:: Task material

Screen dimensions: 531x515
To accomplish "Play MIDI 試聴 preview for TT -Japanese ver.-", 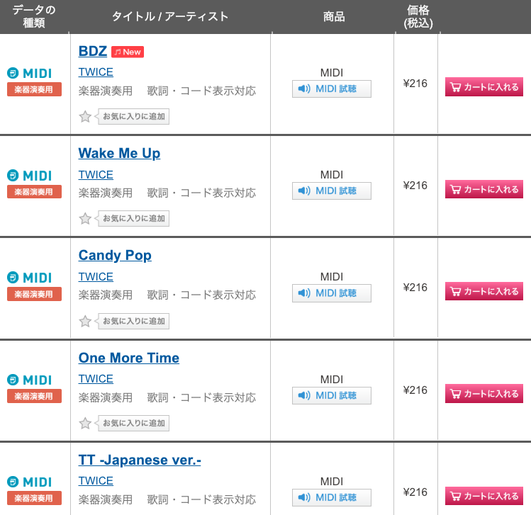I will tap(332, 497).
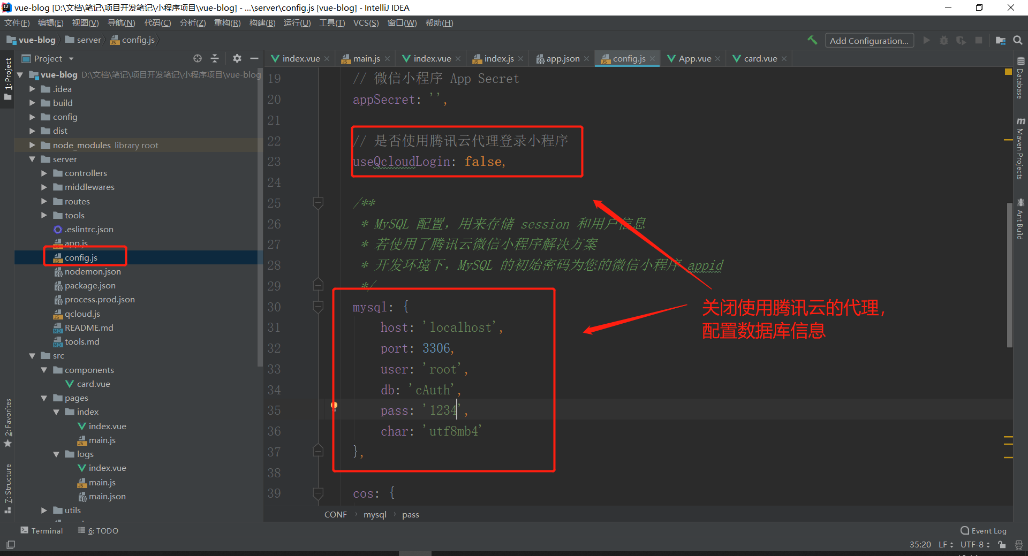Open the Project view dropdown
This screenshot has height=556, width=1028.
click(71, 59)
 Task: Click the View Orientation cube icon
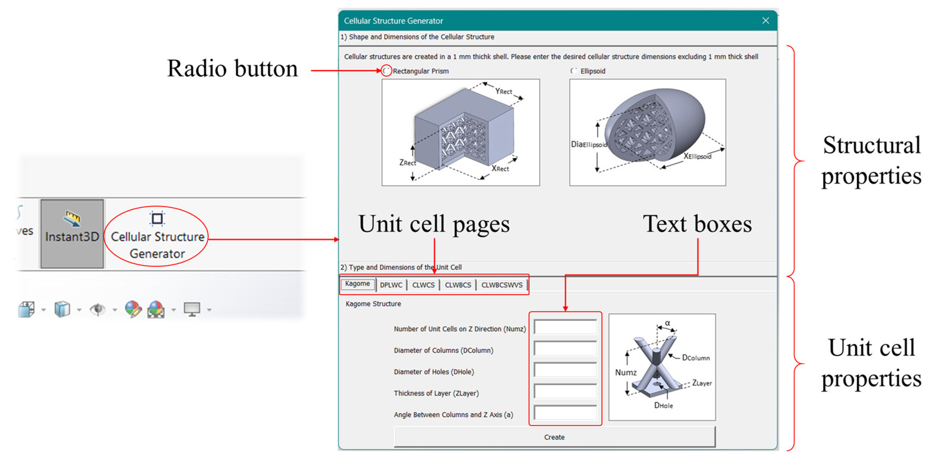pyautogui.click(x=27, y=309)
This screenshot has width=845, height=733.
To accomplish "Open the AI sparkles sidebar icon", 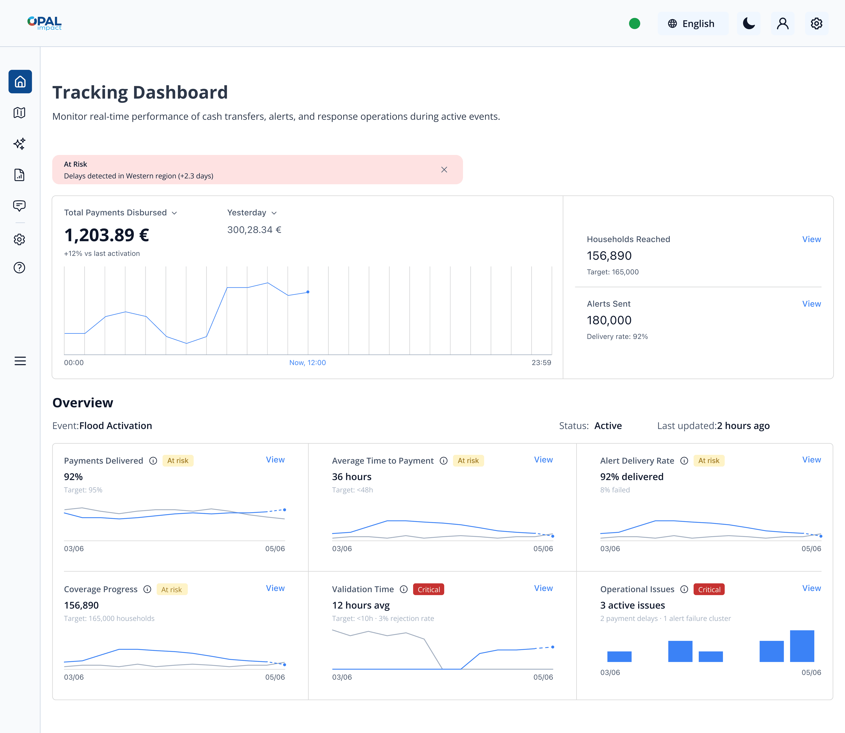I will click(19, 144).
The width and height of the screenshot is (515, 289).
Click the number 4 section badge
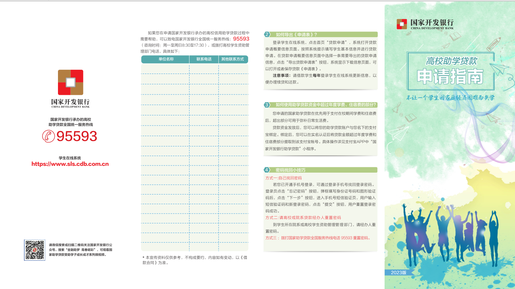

::::

- **Requirements**
Tally the lines in the material above that contain the string "screenshot". Reply with the number alone.

- **Expected answer**
3